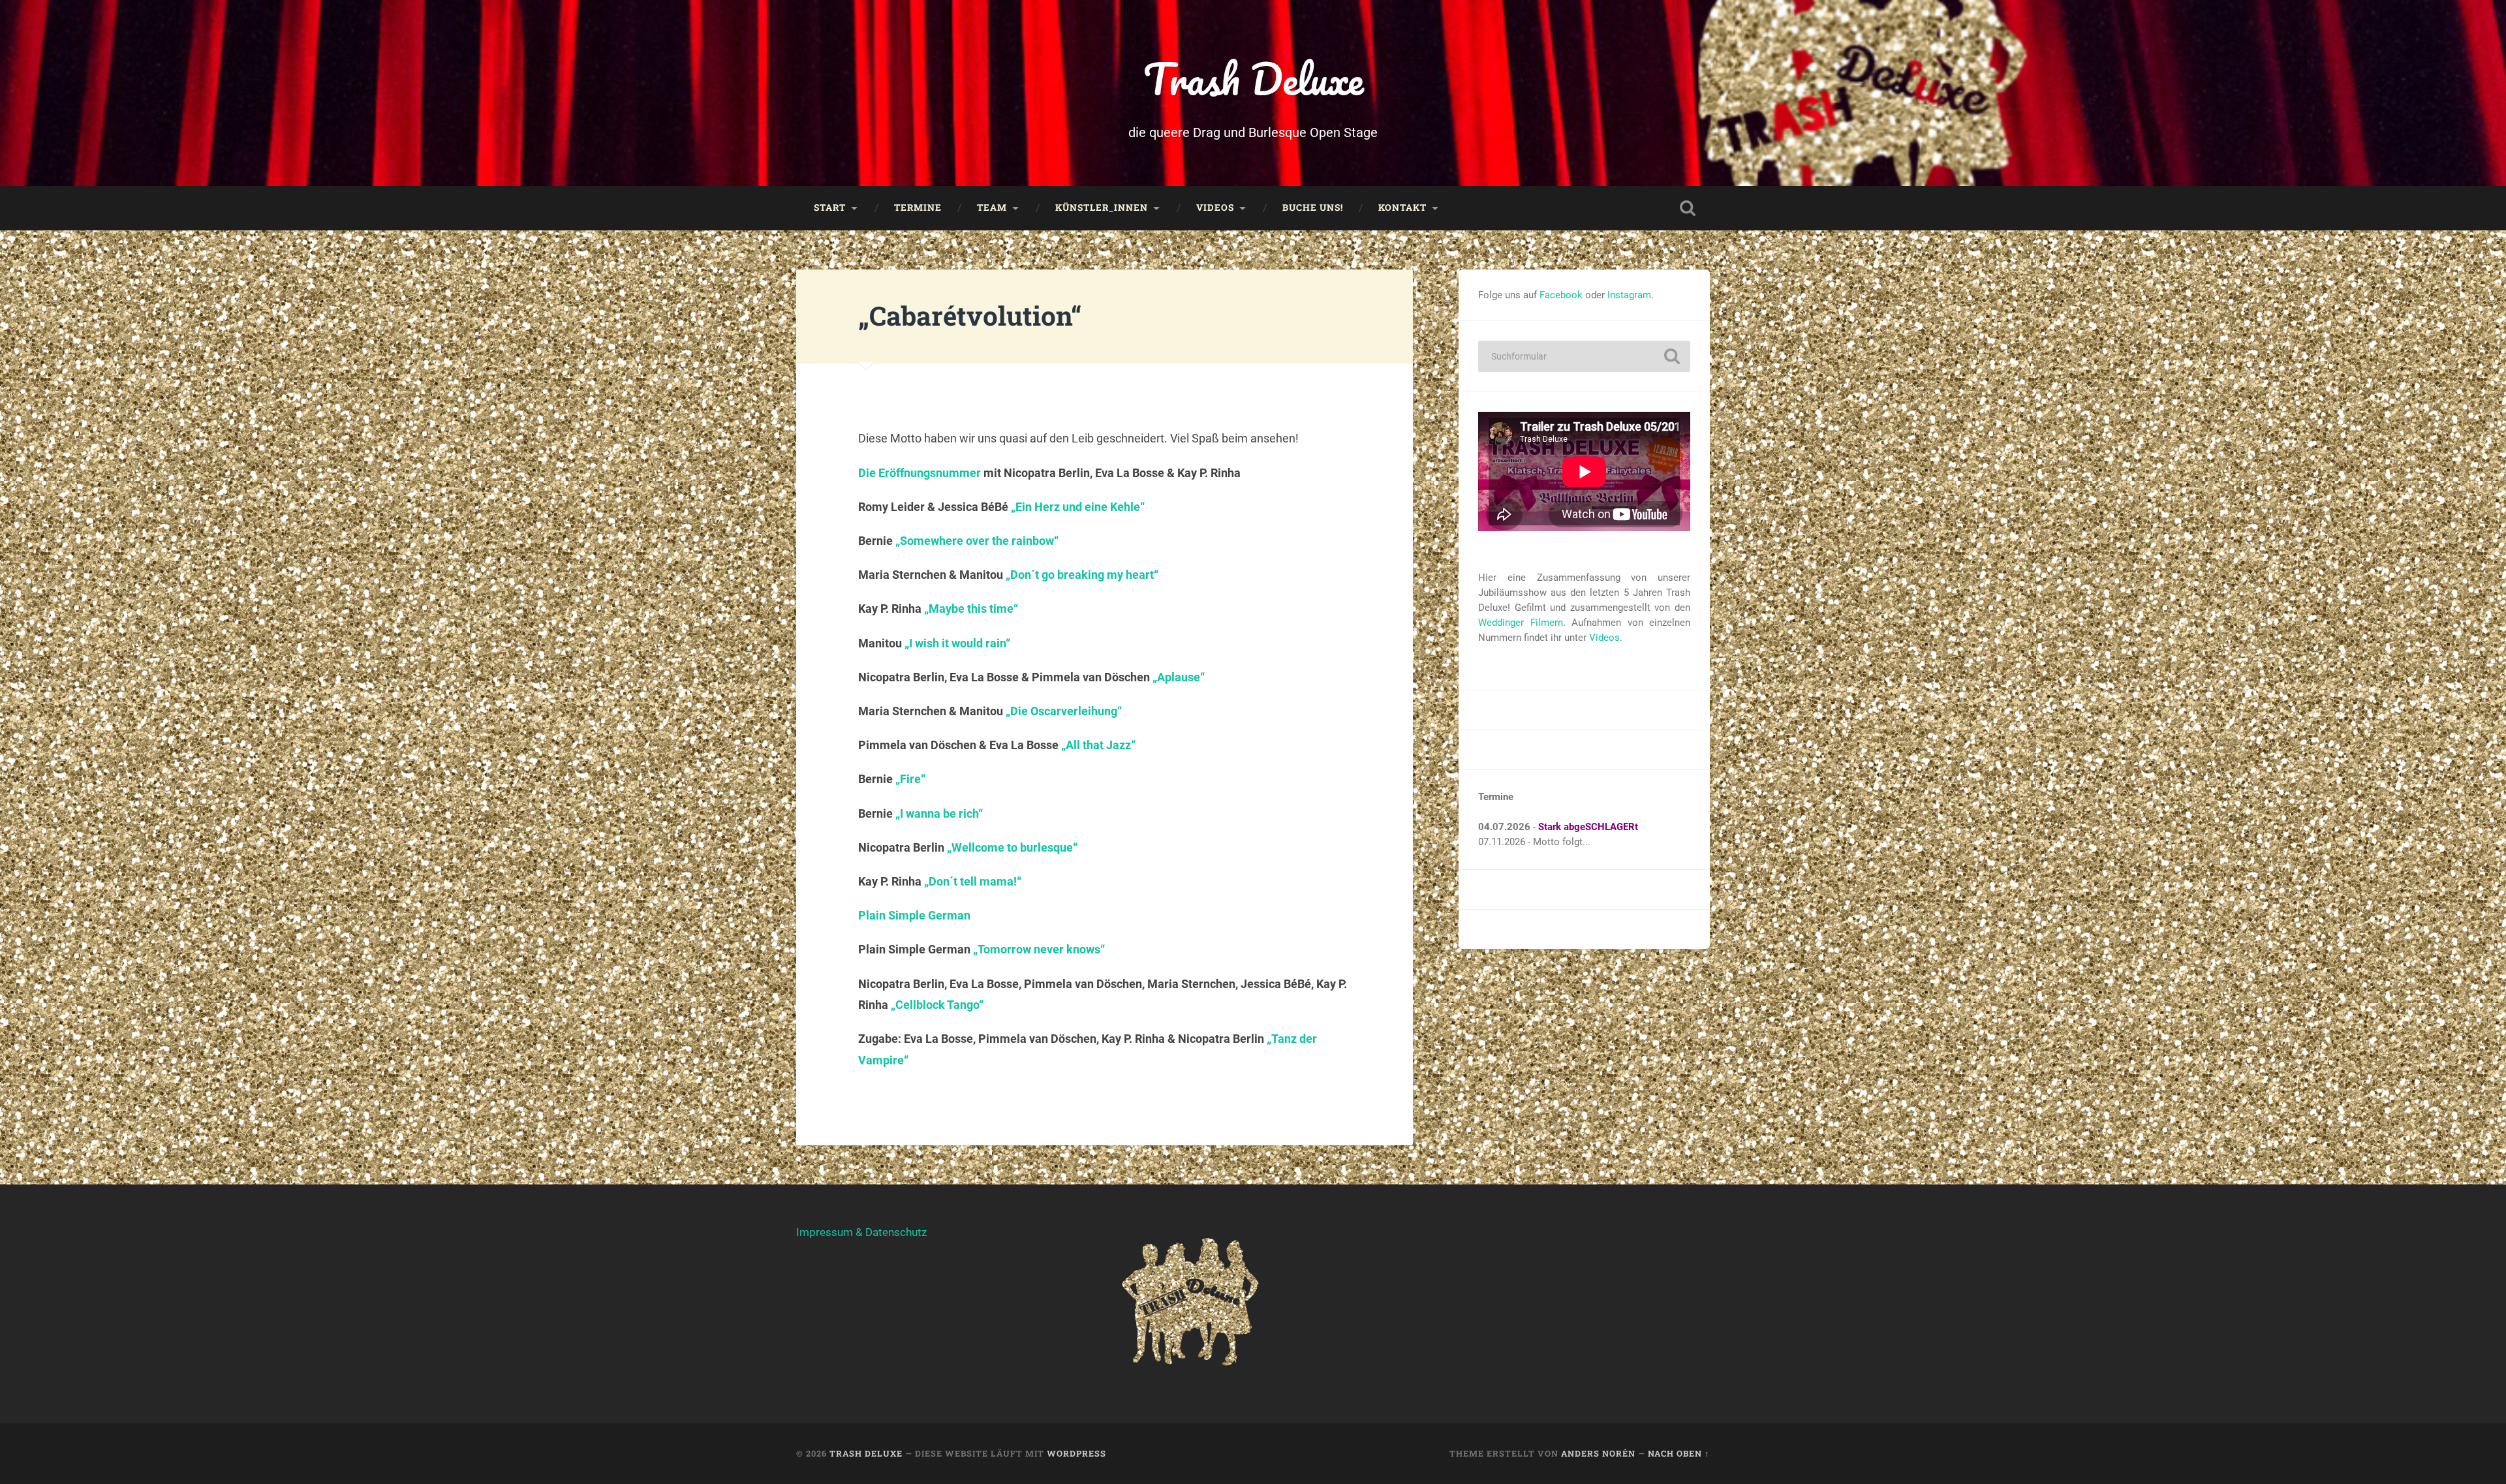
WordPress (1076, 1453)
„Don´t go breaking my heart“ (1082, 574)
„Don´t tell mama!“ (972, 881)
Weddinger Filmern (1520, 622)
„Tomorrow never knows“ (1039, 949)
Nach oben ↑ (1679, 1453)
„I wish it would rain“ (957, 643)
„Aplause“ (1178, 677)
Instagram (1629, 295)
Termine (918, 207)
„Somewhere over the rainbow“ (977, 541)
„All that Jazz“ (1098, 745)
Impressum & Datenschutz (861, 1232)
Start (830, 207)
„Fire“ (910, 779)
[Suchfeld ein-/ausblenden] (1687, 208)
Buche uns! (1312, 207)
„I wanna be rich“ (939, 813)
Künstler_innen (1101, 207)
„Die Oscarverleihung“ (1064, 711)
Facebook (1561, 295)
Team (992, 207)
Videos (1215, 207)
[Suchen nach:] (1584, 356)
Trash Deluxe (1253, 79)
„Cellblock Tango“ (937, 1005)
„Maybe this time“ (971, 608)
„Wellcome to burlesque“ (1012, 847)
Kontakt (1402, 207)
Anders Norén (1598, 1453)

────────────────

* **TO DO**: This task calls for an exact copy of the data above, without pictures.

* **SOLUTION TO THE PROBLEM**:
WordPress (1076, 1453)
„Don´t go breaking my heart“ (1082, 574)
„Don´t tell mama!“ (972, 881)
Weddinger Filmern (1520, 622)
„Tomorrow never knows“ (1039, 949)
Nach oben ↑ (1679, 1453)
„I wish it would rain“ (957, 643)
„Aplause“ (1178, 677)
Instagram (1629, 295)
Termine (918, 207)
„Somewhere over the rainbow“ (977, 541)
„All that Jazz“ (1098, 745)
Impressum & Datenschutz (861, 1232)
Start (830, 207)
„Fire“ (910, 779)
[Suchfeld ein-/ausblenden] (1687, 208)
Buche uns! (1312, 207)
„I wanna be rich“ (939, 813)
Künstler_innen (1101, 207)
„Die Oscarverleihung“ (1064, 711)
Facebook (1561, 295)
Team (992, 207)
Videos (1215, 207)
[Suchen nach:] (1584, 356)
Trash Deluxe (1253, 79)
„Cellblock Tango“ (937, 1005)
„Maybe this time“ (971, 608)
„Wellcome to burlesque“ (1012, 847)
Kontakt (1402, 207)
Anders Norén (1598, 1453)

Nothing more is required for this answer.